Atermoiements de campagne


Qui peut dire aujourd’hui qui sera au deuxième tour de l’élection présidentielle ? Personne. Sarkozy est aujourd’hui au plus bas mais pas encore candidat. Son quinquennat lui pèsera. Il a accumulé des haines, y compris et surtout dans son camp. Les déçus sont nombreux. Mélenchon, quant à lui, fait un malheur parce qu’il incarne la gauche pure et dure telle qu’on l’a connue durant les jours glorieux du PCF. Un parfum du passé qui séduira plus d’un. Il dit pourtant vouloir se rallier à Hollande...après le premier tour. La campagne de Joly ne prend pas. Il ne suffit pas de proclamer des choses justes pour être entendu. Hollande, de son côté, piétine. Il n’est pas mou : il est évanescent. On votera sans doute pour lui mais sans élan. Restent Bayrou et Marine Le Pen qui tous les deux s’en prennent à l’UMPS. Ils montent l’un et l’autre dans les intentions de vote. Ils répondent tous les deux à une lassitude : celle d’une majorité de gens qui n’ont plus foi dans les dirigeants de droite comme de gauche, qui cherchent une autre voie sans trop savoir laquelle. On peut miser que l’un des deux sera au deuxième tour car tout va se jouer serré au premier tour. Sarkozy, Hollande, Bayrou, Le Pen tourneront autour des 18-20 %. Il est à craindre que les sirènes du Front rameutent, que Mélenchon fasse du dégât dans le camp hollandais. Bayrou de même devra trancher entre la droite et la gauche s’il n’atteint pas le deuxième tour. La politique, comme on voit, est un peu comme l’amour. On se hait, se déteste, s’affronte sans être sûr qu’on n’aura pas besoin de l’autre le lendemain. D’où les chassés-croisés, les doutes et les évitements, les alliances improbables et quelquefois contre nature... Gageons que nous ne sommes pas encore au bout de nos surprises !

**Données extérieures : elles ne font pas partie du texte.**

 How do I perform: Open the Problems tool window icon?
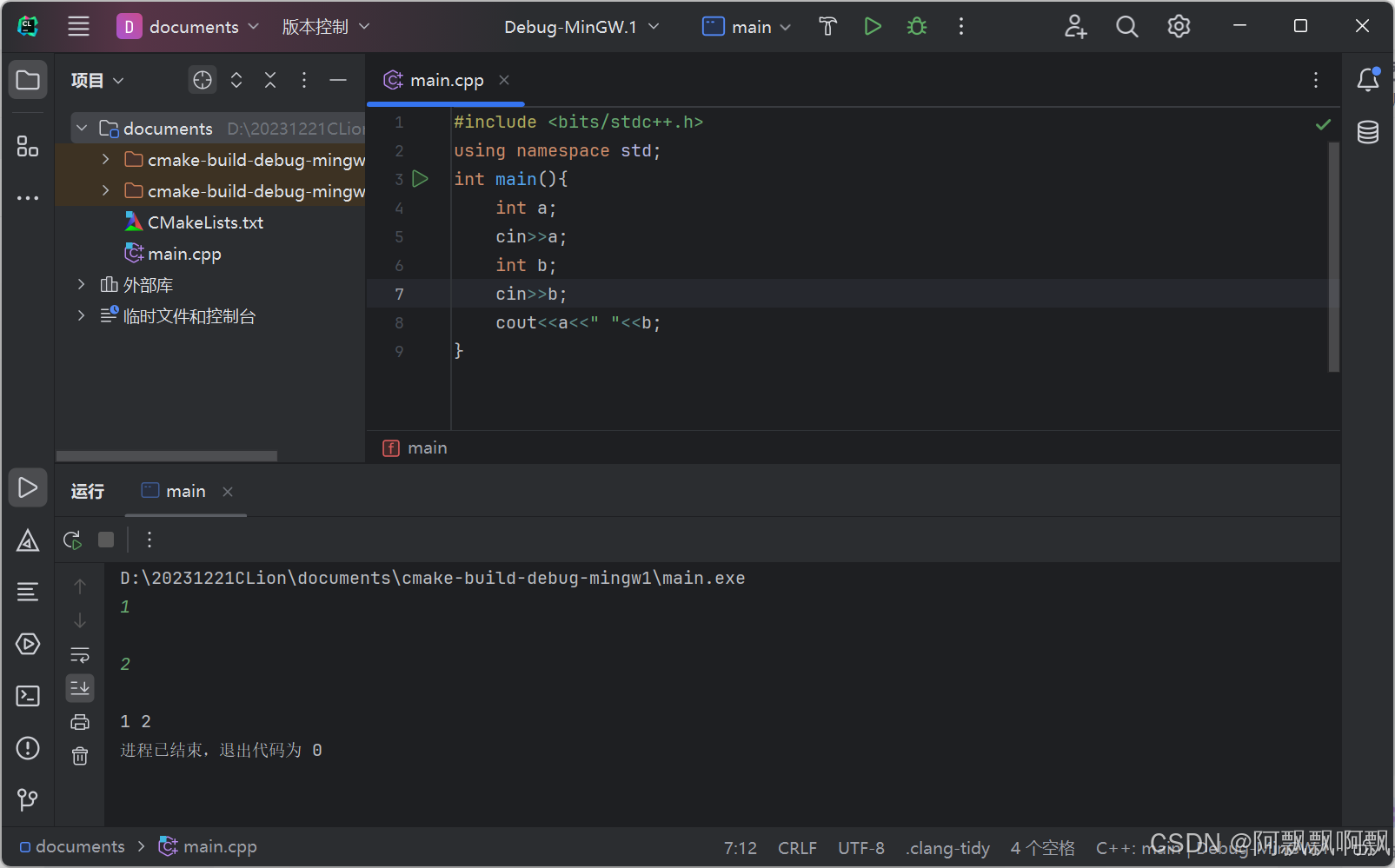pyautogui.click(x=27, y=748)
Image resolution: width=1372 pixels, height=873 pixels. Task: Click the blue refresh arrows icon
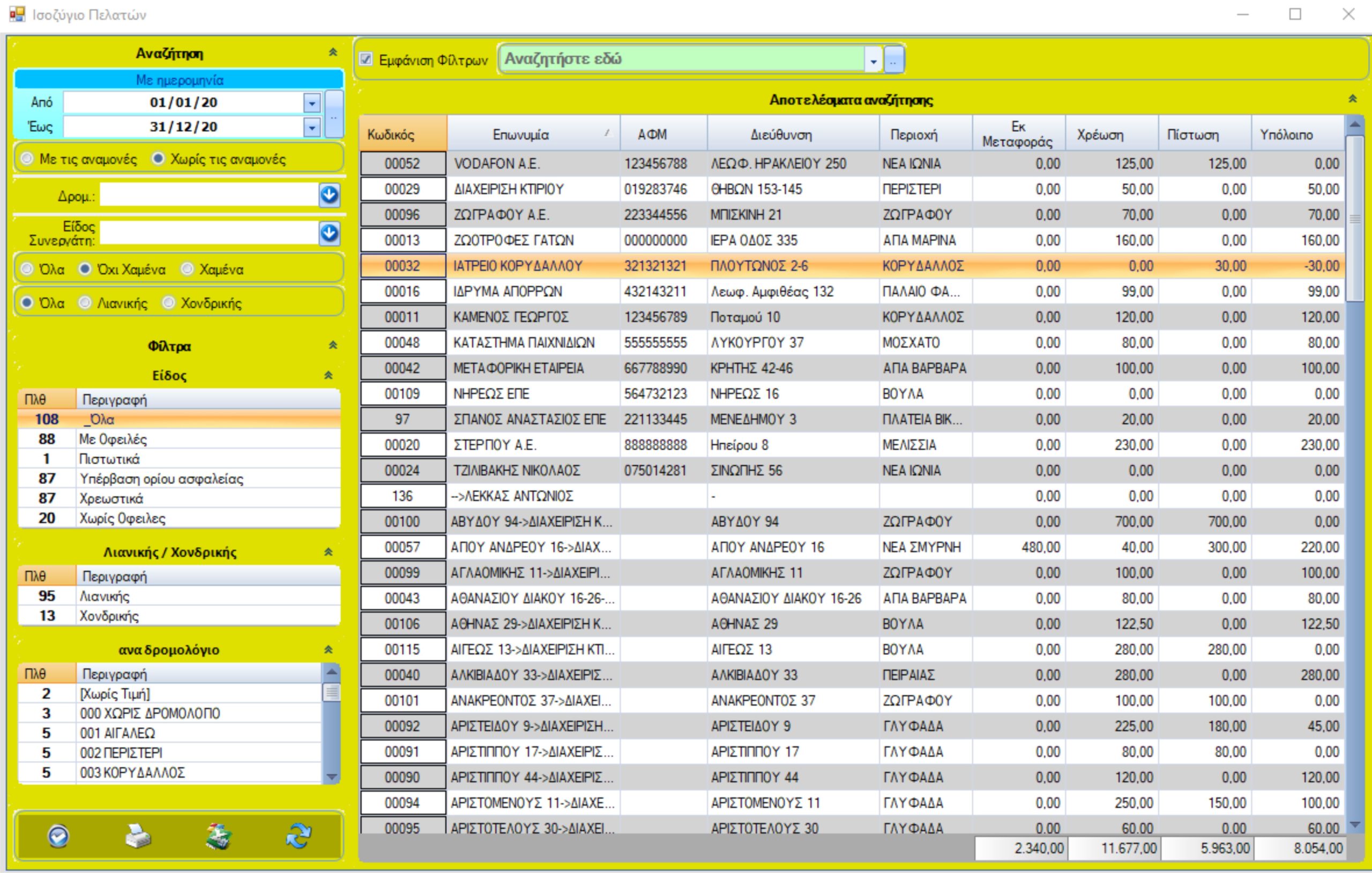coord(299,836)
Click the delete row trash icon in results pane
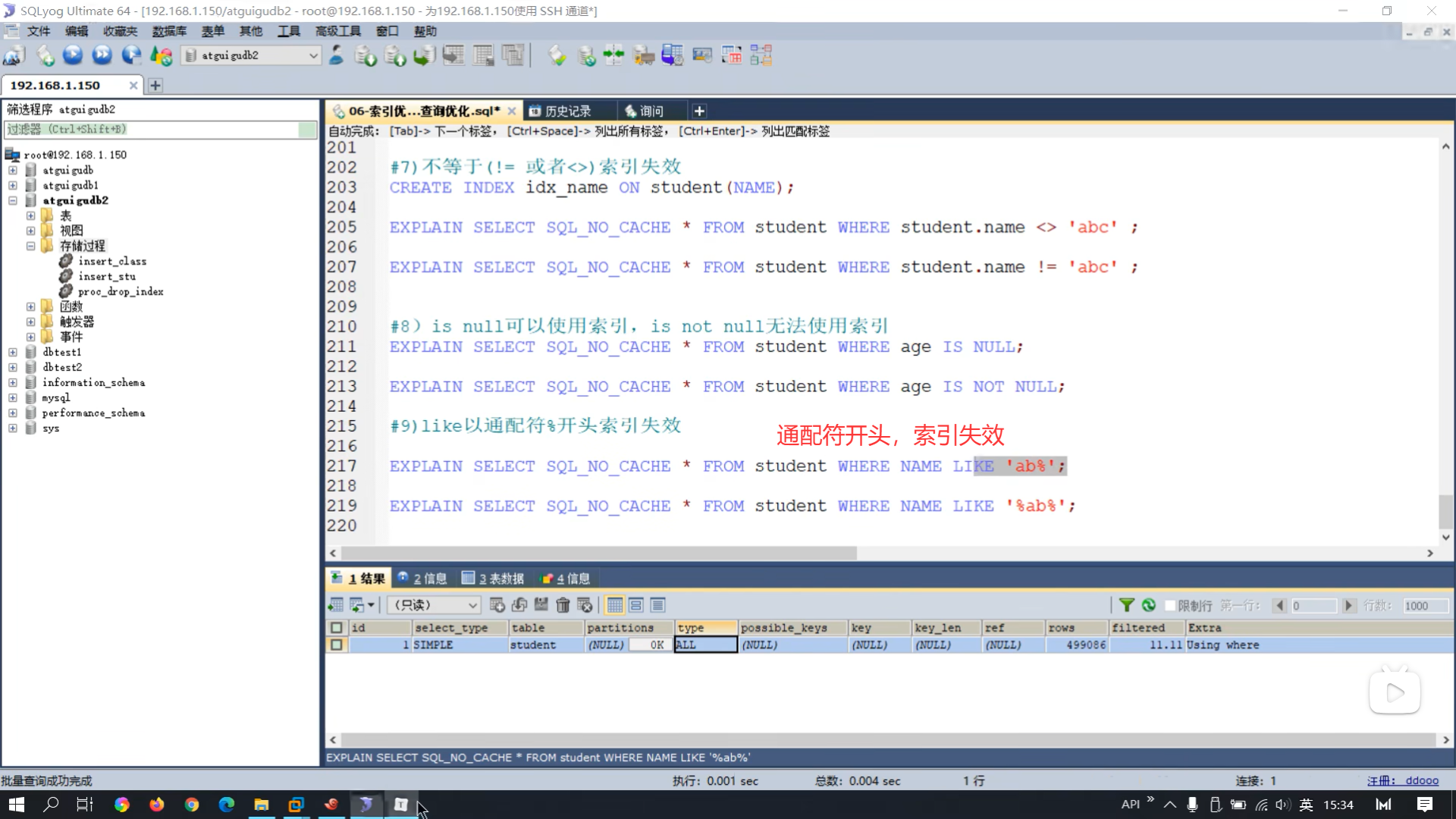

                                           Yves CARCHON

19/01/2012

Le show de Mélenchon

                     


 Pluralisme électoral oblige, David Pujadas avait invité jeudi 12 janvier, dans son émission « Des paroles et des actes », le bulldozer de la gauche française, Jean-Luc Mélenchon. Un invité d’autant plus difficile à gérer que l’on connaît depuis longtemps ses différends avec les journalistes. Ce que Pujadas, lutin facétieux, ne manqua pas de lui rappeler d’entrée de jeu avec quelques extraits d’émission triés sur le volet. Qu’importe ! Il en eût fallu bien plus pour décontenancer le patron du Front de gauche venu, pour la circonstance, avec son staff de campagne –  dont, au premier rang, Marie-Georges Buffet et Clémentine Autain. Il était d’ailleurs particulièrement en forme ce soir-là et les différentes personnalités, journalistes sou grand patron, qui l’affrontèrent en direct en prirent toutes pour leur grade. Car sur un plateau de télévision, Mélenchon c’est tout un spectacle.  Qu’il gronde, commente, conteste, provoque ou plaisante, il a l’art de monopoliser la parole et, au final, d’avoir toujours raison. En cela il est le digne héritier de Georges Marchais, à ceci près qu’il est bien plus agile – intellectuellement -  que ne l’était l’ancien premier secrétaire du PC.  Comme Marchais en son temps, Mélenchon a quelque chose d’inactuel, quelque chose qui détonne dans ce landernau politique trop policé, trop technocrate. En lui passe le souffle des grands orateurs et, finalement, on verrait bien sa trogne dans une galerie de portraits d’anciens révolutionnaires, disons entre Danton et Robespierre. Peut-être est-ce pour cela – plus encore que pour ses propositions anticapitalistes - que Mélenchon fait peur à beaucoup. On sent trop en lui l’homme de passion et, malgré ses efforts pour se tempérer, on ne peut que se demander ce que serait son rapport au pouvoir si, par un caprice de Marianne, il accédait à la présidence de la France. Et pourtant, reconnaissons-le, quel adversaire idéal il ferait face à Sarkozy au second tour ! On imagine aisément la tournure musclée que prendrait, avec eux, le traditionnel débat de l’entre-deux tours. Un adversaire autrement plus coriace que François Hollande- même si celui-ci se prépare certainement à cette épreuve. Oui, Mélenchon est, présentement, le candidat le plus authentique, le plus représentatif de la gauche française. Il a une énergie et une clarté programmatique que n’a pas – encore – Hollande. Mais il n’a pas ce qu’Hollande a : un grand parti derrière lui et un important capital de sympathie.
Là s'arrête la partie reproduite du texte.